Although the average hospital stay was considerably short in both groups, our findings reveal substantial differences in 3-month postoperative outcomes. Surprisingly, there were no post-surgery issues in the SBD group, whereas 5 out of 16 patients in the SFD group developed complications. Paradoxically, it appears that postoperative SBD creates a more advantageous setting for wound healing, thereby decreasing the occurrence of complications such as wound dehiscence. Therefore, the significance of postoperative dietary types extends to minor surgeries too, even when hospitalization time is short, highlighting their importance beyond major surgeries that require extended hospitalization. However, our investigation has some limitations. The sample size (n) was too small for parametric testing. Also, it can be considered a natural outcome that the average energy (calories) provided by SBD is higher than SFD, resulting in differences in body weight or laboratory results. However, this can be considered a significant advantage of SBD. Given that SBD can offer a variety of foods compared to SFD, SBD is considered advantageous for providing high-energy meals. Nonetheless, it was demonstrated that, when compared to SFD, SBD does not pose issues for postoperative recovery. A more thorough analysis of the nutritional composition of SFD and SBD would have been desirable. Future research has the potential to provide more meaningful results by employing a more comprehensive categorization of nutrients and studying their specific effects.

CONCLUSIONS

Our study concludes that the nutritionally balanced SBD is superior to the SFD for patients undergoing OMF surgery. The SBD can be provided without concerns of damaging the wound healing process or causing infection symptoms. Administering the SBD after OMF surgery not only facilitates physical recovery but also enhances satisfaction and health-related QOL, thus promoting improved healing in both physical and psychological aspects.

NOTES

Conflict of Interest

There are no financial or other issues that might lead to a conflict of interest.

Data Availability

The participants of this study did not give written consent for their data to be shared publicly, so due to the sensitive nature of the research supporting data is not available.

ACKNOWLEDGMENTS

The authors would like to thank the patient, who allowed us to report this clinical case.

SUPPLEMENTARY MATERIALS

Supplementary Fig. 1.

Questionnaire which consists of 4 parts.

kjcn-2024-29-2-129-Supplementary-Fig-1.pdf

Fig. 1.

(A, B) Soft fluid diet. (C, D) Soft blend diet.

Fig. 2.

The course of studies.

ASA, American Society of Anesthesiologists; SFD, soft fluid diet; SBD, soft blend diet; BMI, body mass index.

Fig. 3.

(A) Overall meal satisfaction. (B) EQ-VAS.

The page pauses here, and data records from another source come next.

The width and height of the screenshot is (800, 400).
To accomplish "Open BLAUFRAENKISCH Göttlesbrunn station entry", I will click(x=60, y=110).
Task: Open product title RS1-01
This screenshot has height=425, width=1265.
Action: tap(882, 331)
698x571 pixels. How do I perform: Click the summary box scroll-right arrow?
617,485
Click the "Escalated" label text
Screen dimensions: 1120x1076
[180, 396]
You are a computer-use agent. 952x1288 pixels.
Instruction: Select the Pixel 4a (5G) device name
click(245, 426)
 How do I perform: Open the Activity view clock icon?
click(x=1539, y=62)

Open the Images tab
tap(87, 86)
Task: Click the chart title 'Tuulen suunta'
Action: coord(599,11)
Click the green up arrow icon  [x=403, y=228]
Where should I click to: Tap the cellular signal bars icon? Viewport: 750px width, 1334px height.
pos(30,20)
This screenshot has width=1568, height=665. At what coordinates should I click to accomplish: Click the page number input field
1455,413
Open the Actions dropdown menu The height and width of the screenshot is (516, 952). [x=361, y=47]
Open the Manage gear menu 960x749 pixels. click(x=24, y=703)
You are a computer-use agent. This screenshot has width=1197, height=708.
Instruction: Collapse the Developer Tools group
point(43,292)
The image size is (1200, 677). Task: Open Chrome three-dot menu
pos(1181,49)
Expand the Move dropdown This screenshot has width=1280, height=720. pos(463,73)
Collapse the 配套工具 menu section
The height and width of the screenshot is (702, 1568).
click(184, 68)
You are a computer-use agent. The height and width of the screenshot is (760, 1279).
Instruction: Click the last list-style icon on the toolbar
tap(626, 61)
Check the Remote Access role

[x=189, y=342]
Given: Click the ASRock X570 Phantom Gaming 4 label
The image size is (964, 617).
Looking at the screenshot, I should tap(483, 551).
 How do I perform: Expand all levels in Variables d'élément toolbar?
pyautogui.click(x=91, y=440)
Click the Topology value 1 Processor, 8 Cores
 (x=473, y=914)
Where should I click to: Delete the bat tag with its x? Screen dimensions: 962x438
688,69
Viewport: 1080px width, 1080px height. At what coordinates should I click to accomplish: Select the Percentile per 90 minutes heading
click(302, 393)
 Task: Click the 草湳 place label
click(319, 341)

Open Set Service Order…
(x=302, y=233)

SFD, soft fluid diet; SBD, soft blend diet; EQ-VAS, EuroQoL Visual Analogue Scale.

Table 1.

Dietary composition of the provided diet (SFD, SBD)

Type of diets		Breakfast	Energy	Lunch	Energy	Dinner	Energy
SFD
	Grain	Rice gruel (300 g)	57 kcal (Carb 14.1 g, Protein 1 g)	Rice gruel (300 g)	57 kcal (Carb 14.1 g, Protein 1 g)	Rice gruel (300 g)	57 kcal (Carb 14.1 g, Protein 1 g)
	Soup	150 cc (without ingredients)	0 kcal	150 cc (without ingredients)	0 kcal	150 cc (without ingredients)	0 kcal
	Fish and meat	-		-		-
	Vegetable	-		-		-
	Water Kimchi	100 cc (without ingredients)	10 kcal	100 cc (without ingredients)	10 kcal	100 cc (without ingredients)	10 kcal
	Beverage	Nucare^©	200 kcal (Carb 30 g, Protein 7 g, Fat 6 g)	Soy milk	130 kcal (Carb 15 g, Protein 6 g, Fat 5 g)	Soy milk	130 kcal (Carb 15 g, Protein 6 g, Fat 5 g)
	Total energy	267 kcal (Carb 44.1 g, Protein 8 g, Fat 6 g)		197 kcal (Carb 29.1 g, Protein 7 g, Fat 5 g)		197 kcal (Carb 29.1 g, Protein 7 g, Fat 5 g)
SBD
	Grain	Rice porridge (350 g)	250 kcal (Carb 57.5 g, Protein 5 g)	Rice porridge (350 g)	250 kcal (Carb 57.5 g, Protein 5 g)	Rice porridge (350 g)	250 kcal (Carb 57.5 g, Protein 5 g)
	Soup	Water (150 cc)	0 kcal	Low-salt soup 150 cc	30 kcal (Carb 2.5 g, Protein 2.5 g, Fat 1 g)	Low-salt soup 150 cc	30 kcal (Carb 2.5 g, Protein 2.5 g, Fat 1 g)
	Fish and meat	Low-salt protein dish	130 kcal (Protein 21 g, Fat 5 g)	Low-salt protein dish	130 kcal (Protein 21 g, Fat 5 g)	Low-salt protein dish	130 kcal (Protein 21 g, Fat 5 g)
	Vegetable	Vegetable dish A	68 kcal (Carb 10.5 g, Protein 7 g)	Vegetable dish A	68 kcal (Carb 10.5 g, Protein 7 g)	Vegetable dish A	68 kcal (Carb 10.5 g, Protein 7 g)
	Vegetable	Vegetable dish B	38 kcal (Carb 6 g, Protein 4 g)	Vegetable dish B	38 kcal (Carb 6 g, Protein 4 g)	Vegetable dish B	38 kcal (Carb 6 g, Protein 4 g)
	Water Kimchi	100 cc	18 kcal (Carb 3 g, Protein 1.4 g)	100 cc	18 kcal (Carb 3 g, Protein 1.4 g)	100 cc	18 kcal (Carb 3 g, Protein 1.4 g)
	Beverage	Milk	125 kcal (Carb 10 g, Protein 6 g, Fat 7 g)	Fruit	50 kcal (Carb 12 g)	-
	Total energy	629 kcal (Carb 87 g, Protein 44.4 g, Fat 12 g)		584 kcal (Carb 91.5 g, Protein 40.9 g, Fat 6 g)		534 kcal (Carb 79.5 g, Protein 40.9 g, Fat 6 g)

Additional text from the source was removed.